I think suffix ordering (suffixes supported by a deployer) and deployer processing order (i.e. accepts(deploymentInfo)) are 2 different things.
This is more evident in the new deployer design proposed by Adrian, where the deployers not only do "accepts()" but they also do "process()" operating in a chain. Then it is even more important to be able to define exactly the processing order, like the interceptors in a stack.
The presence of the enhancedSuffixes attribute makes the relativeOrder attribute redundant, so we could use it to indicate deployer registration/processing order and make it more explicit. At least, this is what I had in mind for the new deployers, but we'll need to use a different numbering scheme to show this is different from suffix ordering (e.g. EJBDeployer 30, BeanShell deployer 40, etc.)
If enhanchedSuffixes is not present (bill's ejb3 deployer case) we would fall back to the current behaviour (add the deployer at the beginning of the list), in which case using a dependency on another deployer we want to "override" will do the trick.

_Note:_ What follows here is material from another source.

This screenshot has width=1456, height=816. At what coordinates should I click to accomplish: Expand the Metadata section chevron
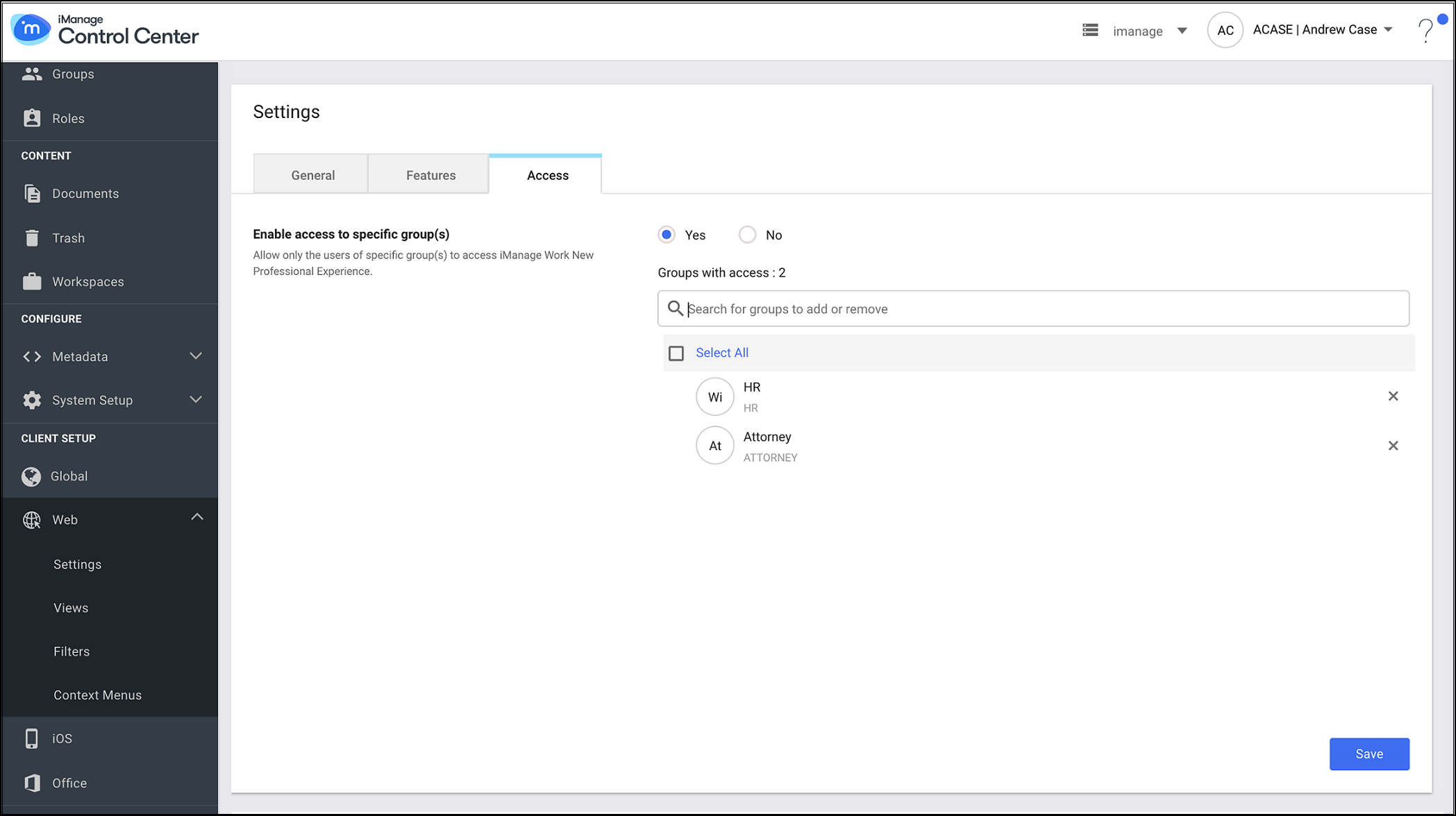196,356
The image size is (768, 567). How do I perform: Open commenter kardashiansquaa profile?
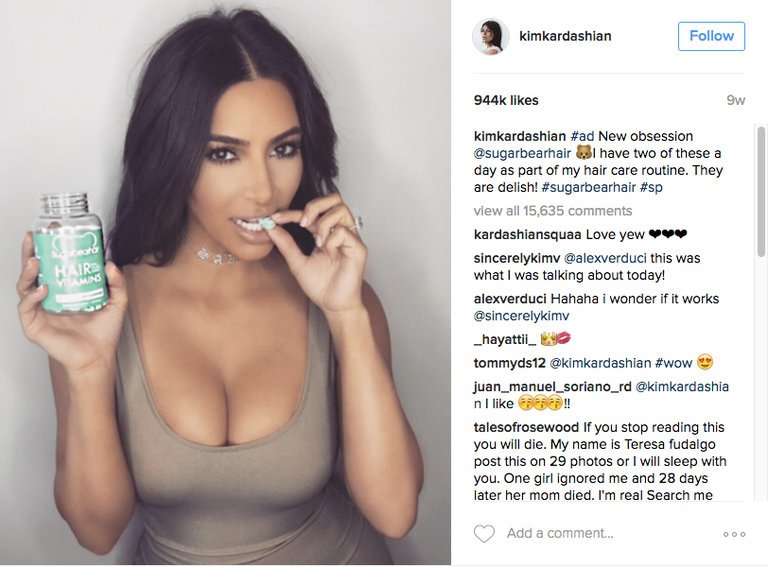click(x=528, y=235)
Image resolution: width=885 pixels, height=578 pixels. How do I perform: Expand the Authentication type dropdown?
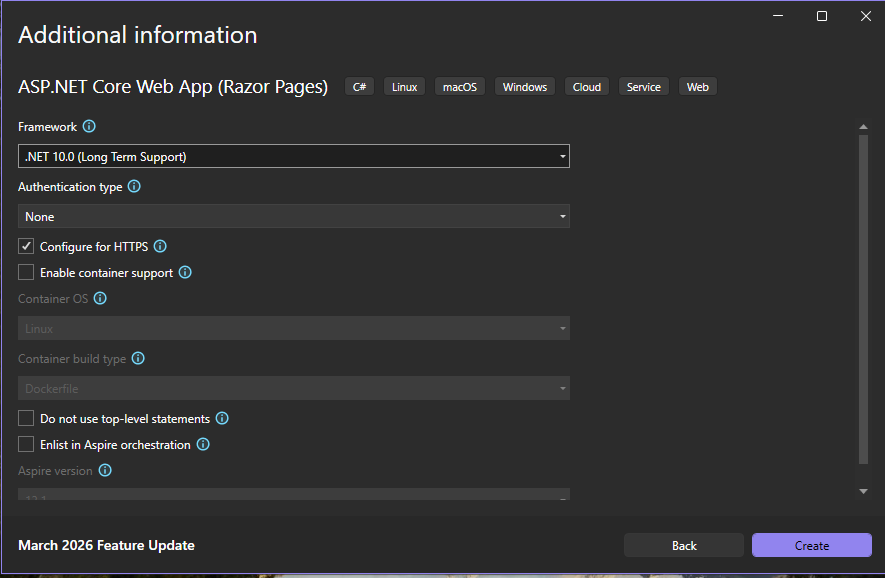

Yes, we are moving to an aspectized deployer model, but we are talking about the 4.0 behavior. The suffix ordering is related to deployer accepts in the sense that the suffix order is the default deployment order. For a given suffix (.jar for example), we have either the added order or the relative ordering of the xar suffix order as expressed by the deployer as mechanisms for determining which deployer should have first chance at accepting the xar deployment. As you say we could use the relativeOrder attribute of the subdeployer for this as well.
The other extreme is to simply introduce a pipeline approach, but this impacts all deployers and would not be backward compatible, so its not really an option for 4.0.
Is the relativeOrder actually being used currently?
relativeOrder is used when the enhancedSuffixes attribute is missing, which is the case for Bill's deployers that come from HEAD (EJB3Deployer and I think the experimental Spring one). Otherwise it is ignored.